NR legal rumbles continue as USPTO board splits recent decisions on patent challenges

By Stephen Daniells contact

- Last updated on GMT

© miteman / Getty Images
© miteman / Getty Images

Related tags: Nicotinamide riboside, Nicotinamide adenine dinucleotide, IP, Intellectual property, Patent, cellular aging

The U.S. Patent & Trademark Office’s Patent Trial and Appeal Board’s (PTAB) recently rejected a challenge by Thorne Research, Inc. against one of the key patents covering nicotinamide riboside, coming a few months after the PTAB ruled in favor of Thorne’s challenge on a different NR patent.

The Intellectual Property around Nicotinamide Riboside (NR), a form of vitamin B3, has been hotly contested for several years.

At the center of the disputes are US Patents 8,197,807 (the ‘807 patent) and 8,383,086 (the ‘086 patent) held by the Trustees of Dartmouth College and licensed to ChromaDex. Both entities have vigorously defended the validity of the patents as interest in the potential health benefits of NR have grown.

Thorne, which markets products formulated with nicotinamide riboside hydrogen malate (a different salt form to the nicotinamide riboside chloride form marketed by ChromaDex as Niagen), had challenged both patents, requesting an inter partes​ review (IPR). The PTAB instituted Thorne’s requested IPR of the ’086 patent on June 10, 2021, and the IPR of the ‘807 patent on August 12, 2021.

The decision on the ‘086 patent was issued earlier this year, with PTAB ruling in favor of Thorne that a key claim in the patent was in fact unpatentable. This decision has since been appealed by Dartmouth​.

On August 10, 2022, PTAB ruled in favor of Dartmouth on the ‘807 patent.

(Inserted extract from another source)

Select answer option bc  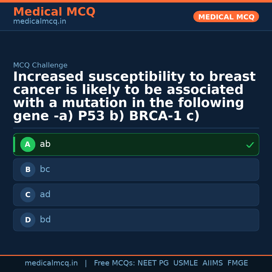point(136,169)
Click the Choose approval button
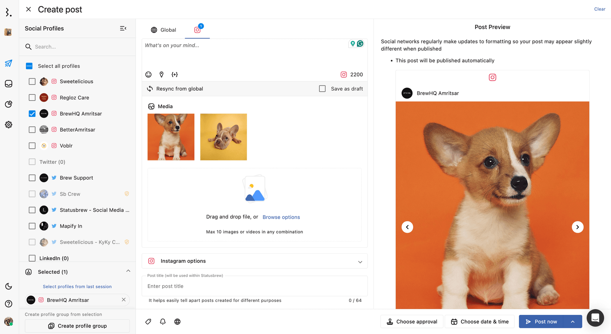The height and width of the screenshot is (334, 611). tap(412, 322)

Paul Jacobson, CEO of Thorne, told NutraIngredients-USA, that Thorne has yet to decide if it will appeal the decision in the ‘807 dispute.

“There’s just over three years left on this patent’s life,”​ he added, noting that the patent is anticipated to expire in April 2026​.

There is also a lawsuit in the US District Court for the Southern District of New York involving ChromaDex and Dartmouth (Plaintiffs) and Thorne Research (Defendant), which alleges Thorne infringed on the ‘807 and ‘086 patents. The case had been stayed pending the decision of the IPR.

Commenting on the most recent PTAB decision, Rob Fried, the CEO of ChromaDex, said: “We continue to strongly advocate for nicotinamide riboside chloride (NR) and its benefits for healthy aging, cellular health, and overall wellness. We are pleased with the PTAB’s decision upholding the validity of the ‘807 patent for NR. 

“ChromaDex is a leader in the industry, having received New Dietary Ingredient (NDI) status for our product Niagen from the U.S. Food and Drug Administration (FDA) as well as a Generally Recognized as Safe (GRAS) No Objection Letter for Nicotinamide Riboside Chloride (NR) in 2015.   

“While it is important that we protect our intellectual property, we are always open to business relationships with entities that represent the science accurately and honor their obligations.”

All eyes on the Delaware appeal

Regular readers of NutraIngredients-USA will remember​ that a judge in US District Court for the District of Delaware ruled last year that both ‘807 and ‘086 patents were invalid in a case between ChromaDex and New York-based Elysium Health because nicotinamide riboside is a naturally-occurring vitamin, and therefore patent ineligible (Alice Corp. Pty.​ v. CLS Bank Int 'l​, 573 U.S. 208, 216 (2014)).

ChromaDex filed a notice of appeal on November 2, 2021, with both companies filing briefs earlier this year. Oral argument has not yet been scheduled. 

One legal source suggested that the recent PTAB ruling in Dartmouth’s and ChromaDex’s favor for the ‘807 patent only comes into play if the Elysium ruling is reversed, and the patents are found to be valid again. Should the appeal be unsuccessful, the patents would be invalid.